Иногда просто смешно наблюдать перепроизводство книг в нашей маленькой стране. Но будь я помоложе и поздоровее, то сегодня не занимался бы ничем, кроме издания и печатания книг. Эту работу по обеспечению непрерывности духовной жизни мы не должны откладывать до той поры, пока воевавшие страны не придут в себя, но не должны рассматривать ее и как краткосрочный конъюнктурный бизнес, в котором не обязательно быть слишком добросовестным. Поспешные и плохие новые издания угрожают всемирной литературе опасностью не меньшей, чем война и ее последствия.
(1945)
БУДНИ ЛИТЕРАТОРА
В жизни того, кто уединился и обосновался вдали от города и общества, известную роль играет почта. Ибо, как бы ты ни любил и ни добивался одиночества и сосредоточения, жизнь не дает себя перехитрить, и люди, чьих визитов и притязаний ты бы избегал, каждое утро заявляются к тебе в образе писем, внося в твой дом, в твою атмосферу — чтобы она не оказалась слишком разряженной — не только частичку будней и трудов, но и частичку жизни и действительности. Однако теперь, в тревожных сумерках исхода войны, какой удивительно маленькой и случайной стала моя корреспонденция! Именно сейчас, когда она так нужна, от нее почти ничего не осталось, именно сейчас, когда так тоскуешь по многим друзьям, так переживаешь за многочисленных близких людей, приток действительности, известий, человеческих страстей, когда-то докучливо бодрый, почти полностью иссяк.

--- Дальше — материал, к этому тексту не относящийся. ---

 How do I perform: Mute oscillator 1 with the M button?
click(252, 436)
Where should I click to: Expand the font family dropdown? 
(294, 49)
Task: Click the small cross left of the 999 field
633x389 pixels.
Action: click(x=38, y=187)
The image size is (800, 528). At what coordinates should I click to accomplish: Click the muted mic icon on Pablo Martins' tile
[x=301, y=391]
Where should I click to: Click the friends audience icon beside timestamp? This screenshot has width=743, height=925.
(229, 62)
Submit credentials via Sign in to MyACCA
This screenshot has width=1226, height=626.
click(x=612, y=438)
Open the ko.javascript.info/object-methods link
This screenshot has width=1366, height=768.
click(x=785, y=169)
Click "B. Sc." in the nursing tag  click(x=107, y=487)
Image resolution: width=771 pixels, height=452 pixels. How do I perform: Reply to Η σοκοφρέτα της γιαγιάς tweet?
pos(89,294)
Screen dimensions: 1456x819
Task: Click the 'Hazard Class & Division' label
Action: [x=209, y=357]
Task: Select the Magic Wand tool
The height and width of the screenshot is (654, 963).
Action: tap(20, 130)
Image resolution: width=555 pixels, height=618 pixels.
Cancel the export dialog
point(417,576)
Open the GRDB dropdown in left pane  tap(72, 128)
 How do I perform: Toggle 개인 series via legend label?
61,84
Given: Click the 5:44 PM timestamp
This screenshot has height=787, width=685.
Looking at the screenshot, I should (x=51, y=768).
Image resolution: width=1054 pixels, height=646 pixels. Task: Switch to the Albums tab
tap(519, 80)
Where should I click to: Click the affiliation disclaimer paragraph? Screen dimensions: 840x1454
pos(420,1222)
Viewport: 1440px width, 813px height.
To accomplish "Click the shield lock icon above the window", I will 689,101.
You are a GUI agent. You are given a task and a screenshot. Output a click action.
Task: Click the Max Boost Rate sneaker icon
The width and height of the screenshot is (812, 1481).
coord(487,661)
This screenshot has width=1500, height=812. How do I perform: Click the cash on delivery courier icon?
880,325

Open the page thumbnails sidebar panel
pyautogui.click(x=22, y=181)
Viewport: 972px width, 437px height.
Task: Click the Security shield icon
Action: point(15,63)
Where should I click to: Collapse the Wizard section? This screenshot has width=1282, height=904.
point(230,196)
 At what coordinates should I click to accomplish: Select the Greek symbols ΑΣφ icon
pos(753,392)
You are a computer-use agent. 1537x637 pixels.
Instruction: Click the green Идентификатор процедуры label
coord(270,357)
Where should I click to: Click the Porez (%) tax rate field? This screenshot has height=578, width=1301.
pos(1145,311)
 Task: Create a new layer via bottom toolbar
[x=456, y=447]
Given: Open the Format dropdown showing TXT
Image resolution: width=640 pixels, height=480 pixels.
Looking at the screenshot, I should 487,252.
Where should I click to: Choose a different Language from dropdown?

Жив ли еще мой вернейший друг и издатель[73], который за свои убеждения и верность ко мне так жестоко пострадал в застенках гестапо, думает ли он о восстановлении моих поредевших и уничтоженных книг, живы ли еще люди, последней весточкой о которых было то, что много месяцев назад вместе со многими тысячами других их угнали из Терезина[74] «без места назначения», или что сталось с моим другом и родственником Ферромонте, органистом, чембалистом и музыковедом, на войне рядовым медико-санитарной службы при огромном лазарете в Польше, — ответа на эти и сотни других тревожных и гнетущих вопросов жду я изо дня в день, из недели в неделю, из месяца в месяц. Год назад я не смог бы себе и представить, что так откровенно и озабоченно буду ждать писем из Германии, все еще обезображенных погаными гитлеровскими марками и штемпелями цензуры.